* _Material for this task_:
▽
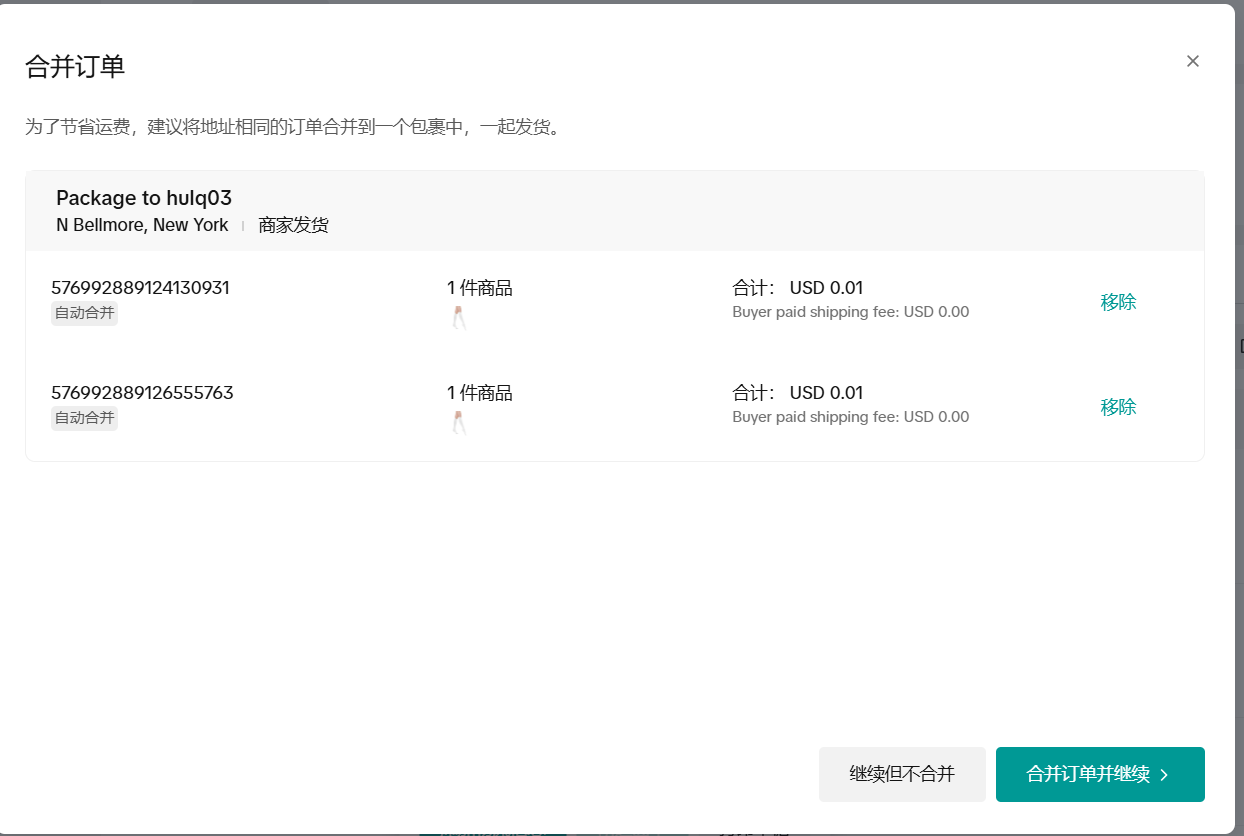Click 自动合并 tag under second order
This screenshot has height=836, width=1244.
point(84,419)
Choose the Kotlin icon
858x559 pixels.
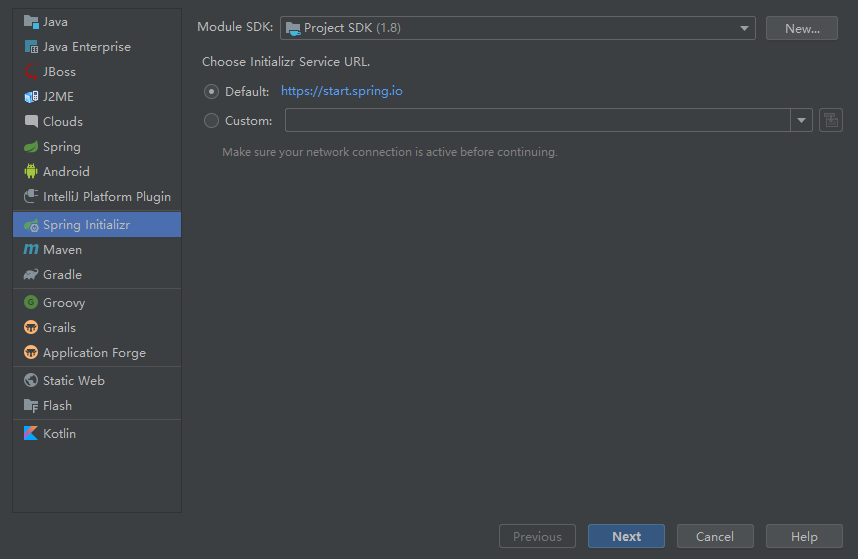31,434
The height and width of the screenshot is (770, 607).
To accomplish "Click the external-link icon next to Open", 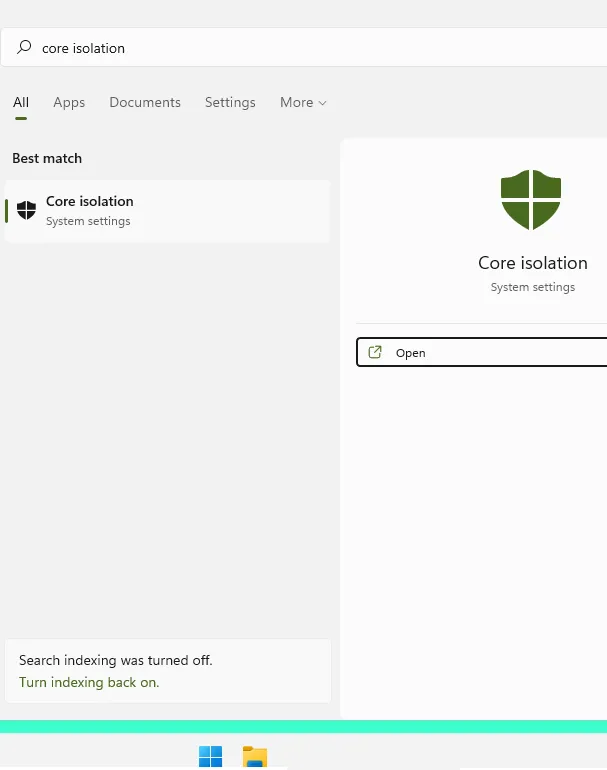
△
* _Task_: Here the lines from the one with "The height and" through the last line of the data above need to be repeated exactly, both included, and any picture omitted.

* _Task output_:
The height and width of the screenshot is (770, 607).
To accomplish "Click the external-link icon next to Open", 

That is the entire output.